2

I need to profile different machine instruction for a project, so I'm running some instructions in a loop of ~200 instructions per time (using .rept in an __asm__ directive). The processor I'm using is an ARM Cortex-M4. I need now to test ARM's conditional instructions. If I enter something like

        ".rept 200\n\t"
        "addeq r1, r1, r1\n\t"
        ".endr\n\t"

I get

Error: thumb conditional instruction should be in IT block -- `addeq r1,r1,r1'

Now, IT blocks can have up to 4 instructions, so the best I could do with them is something like

        ".rept 200\n\t"
        "ITTTT EQ\n\t"
        ".rept 4\n\t"
        "addeq r1, r1, r1\n\t"
        ".endr\n\t"
        ".endr\n\t"

yielding a binary like

 80003ae:   bf01        itttt   eq
 80003b0:   1849        addeq   r1, r1, r1
 80003b2:   1849        addeq   r1, r1, r1
 80003b4:   1849        addeq   r1, r1, r1
 80003b6:   1849        addeq   r1, r1, r1

This way, however, 1 in 5 instruction will not be the one I want to profile (causing some noise in the measures I take).

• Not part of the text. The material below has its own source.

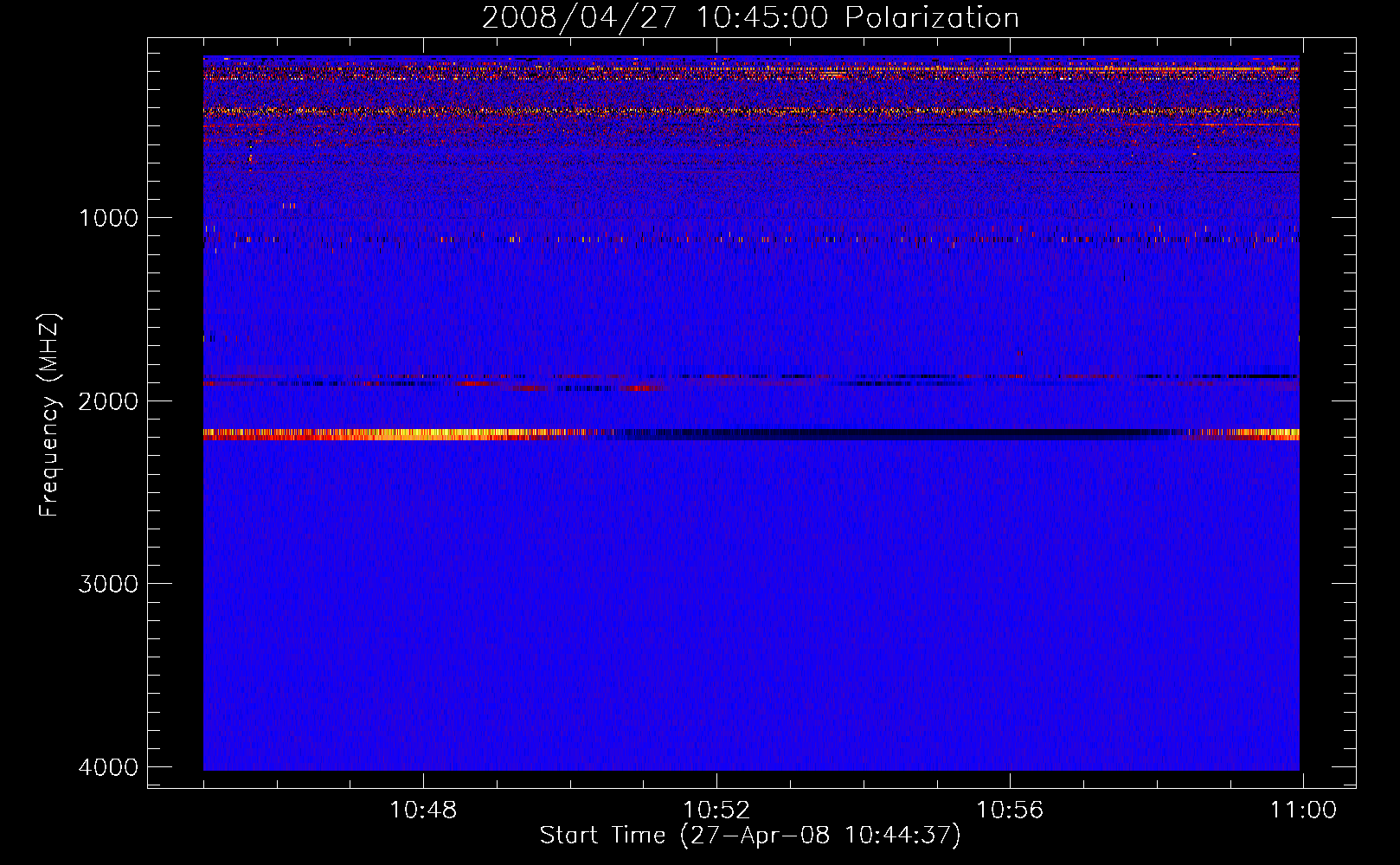
Task: Click the 10:56 time tick label
Action: coord(1010,811)
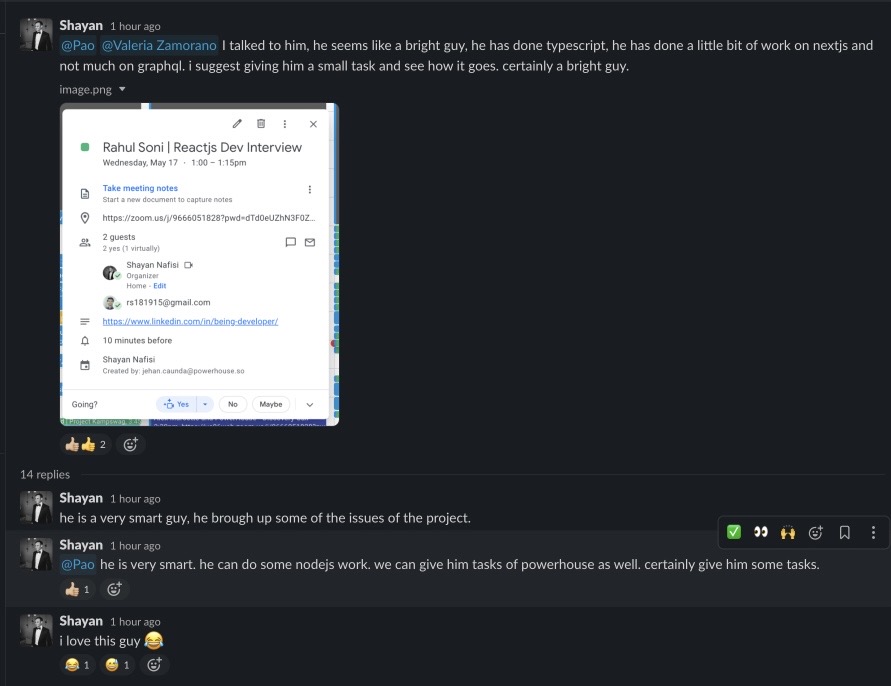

Since I heard that IT blocks are enforced by the Thumb-2 ISA, and that complete ARM can use conditional instructions even without them, my question is: can I instruct the assembler to use them? Moreover, if I heard correctly and Thumb-2 requires them, is there a way to further reduce the "noise"? (better than 1/5 instructions?)

Thanks!


EDIT: I got a lot of useful comments (thanks!), but I realized I missed some important information to better understand my goal, I apologize for that. I'm trying to profile the power consumption of the CPU, so effectively it does a difference if the IT block is "executed" or not, which is the resulting binary encoding ecc., while the clock cycles needed are not the focus here.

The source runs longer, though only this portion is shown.